Wireless Spectrum Auction Winding Down

The Canadian Advanced Wireless Spectrum Auction, which commenced on May 27, is finally winding down. In its final stages, there's no surprise that current national providers Rogers, Telus, and Bell lead the bidding. But the most enticing part of the auction is the companies that come next in line; one or more of which will become Canada's newest wireless carrier.

This year, Industry Canada set aside a portion of spectrum, which consists of the wireless airwaves required for cellular services to operate, exclusively for new carriers to bid on. This means that there's a guarantee someone new will enter the playing field. In a best case scenario for fostering new competition (and potentially resulting in improved service plan rates for consumers), we'd see a new national carrier. While Bell and Telus compete with one another in the CDMA space (along with Virgin Mobile, which piggybacks on the Bell network and Koodo Mobile, owned by Telus).,Rogers currently has no competitor in the GSM space except it's own sub-brand, Fido.
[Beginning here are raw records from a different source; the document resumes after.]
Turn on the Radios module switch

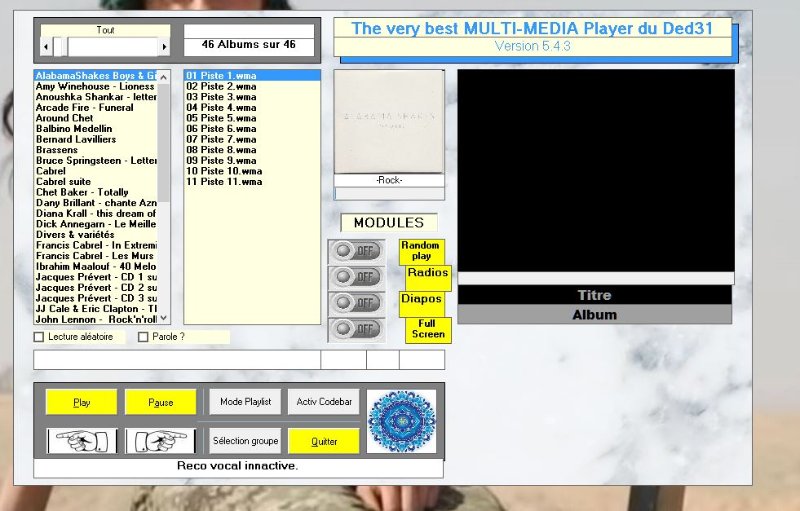(x=355, y=277)
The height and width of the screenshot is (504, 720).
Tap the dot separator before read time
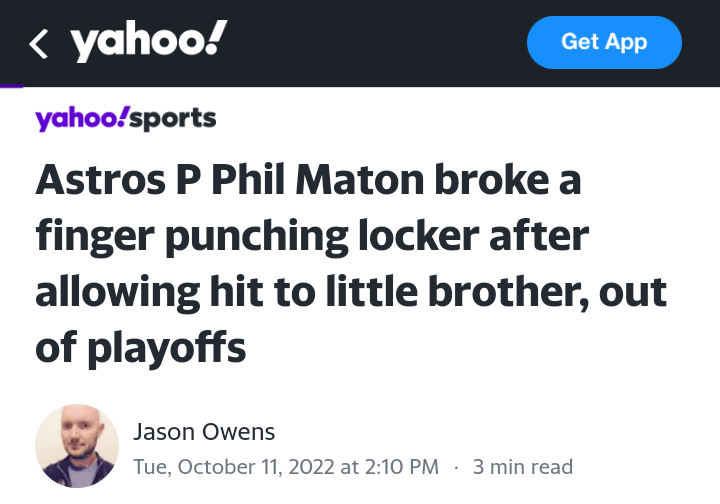pos(456,467)
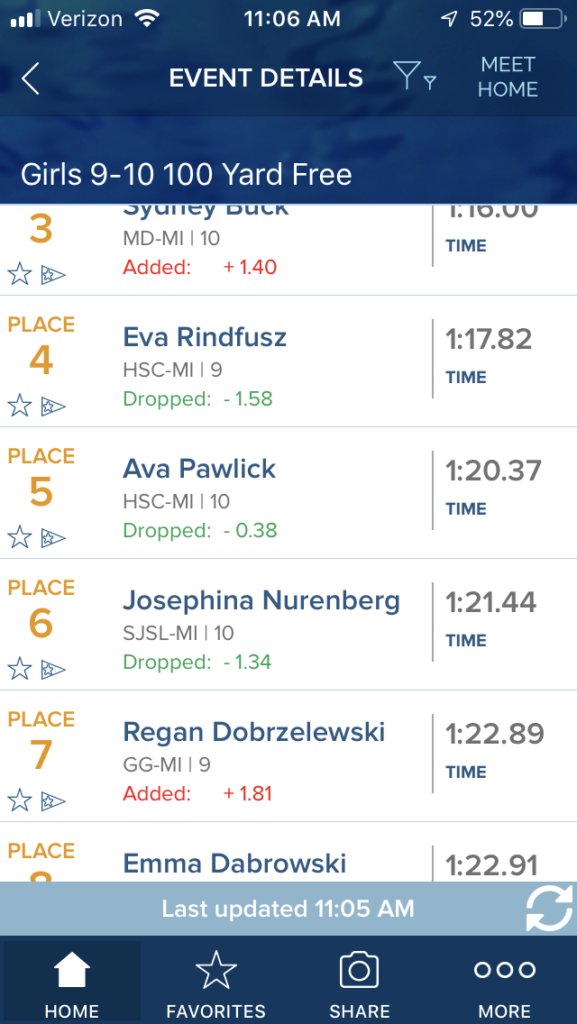This screenshot has height=1024, width=577.
Task: Star Ava Pawlick as favorite
Action: (20, 538)
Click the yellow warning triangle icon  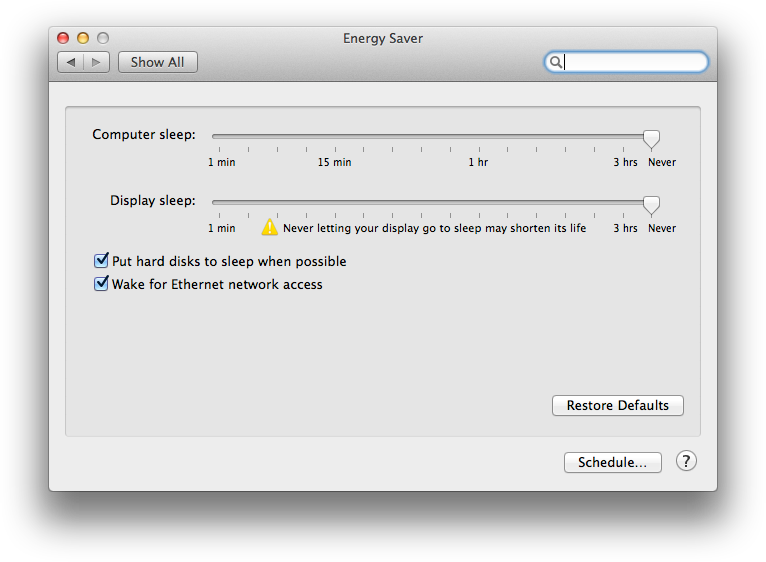coord(270,227)
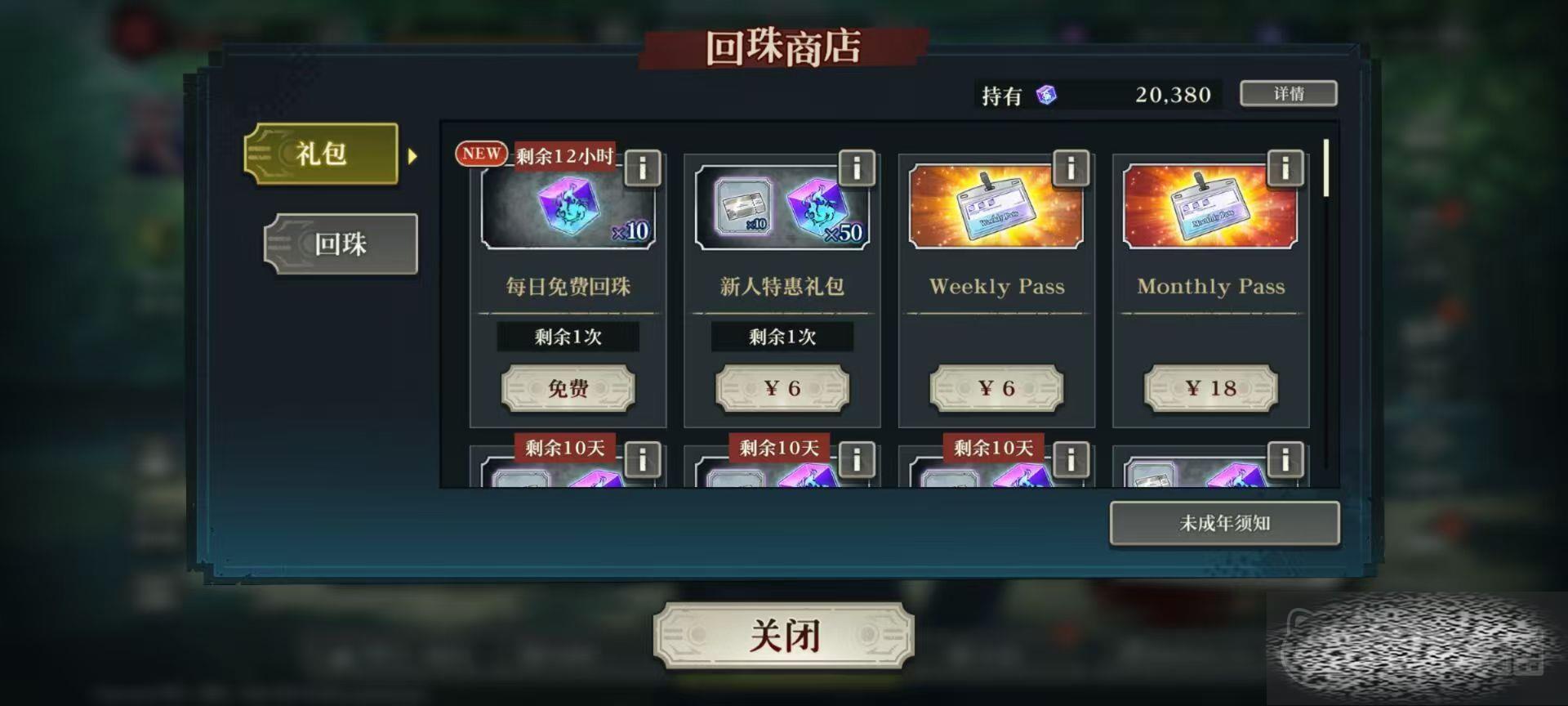Select the 礼包 tab

322,154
At last check, a company believed to be Quebec-based Videotron ranked fourth in the bidding process, followed by Toronto, ON-based Globalive Communications Corp., which owns the Yak Communications brand, Shaw Communications, and DAVE Wireless (Data & Audio-Visual Enterprises Wireless), a venture that includes John Bitove, formerly of XM Canada and Vulcan Capital, an organization founded by Paul G. Allen, co-founder of Microsoft.

At the onset of the auction, Globalive announced its intentions to become Canada's "fourth national wireless carrier". The company backed up that claim with a $235 million dollar deposit into the auction. Ranking right behind Videotron in the current status, Globalive has continued to show that the company means business, and indeed looks like a likely candidate to enter the market.

While the auction is set to close shortly, it's important to note that changes in the Canadian wireless landscape won't be as quick-to-action as the auction itself has been. It will likely be a year (or even two!) before a new national carrier (and/or regional ones) set up shop. What we can look forward to in the immediate future, however, is existing carriers re-thinking their current strategies to gear up for the inevitable competition. We've already seen evidence of this with both Bell and Telus recently emphasizing unlimited data plan offerings; an area where Canada has long been said to have fallen behind in comparison to other developed countries.

Meanwhile, Rogers Wireless has been taking a lot of flak because of perceived high data rates and failure to offer unlimited data plans. The spotlight has been shone even more on the GSM carrier as of late because of the upcoming release of the widely popular 3G iPhone. Any customer that wants to buy the highly coveted device will also have to sign on for a three-year term. While this has peeved many consumers to the point of a growing and widely publicized online petition, it just goes to show that Rogers is certainly thinking ahead. If the carrier ensures that customers are secured with its services for the next few years despite who or what might show its face in Canada in the next year or two, then it can buy a lot of time to examine possible plan options going forward. Stay tuned.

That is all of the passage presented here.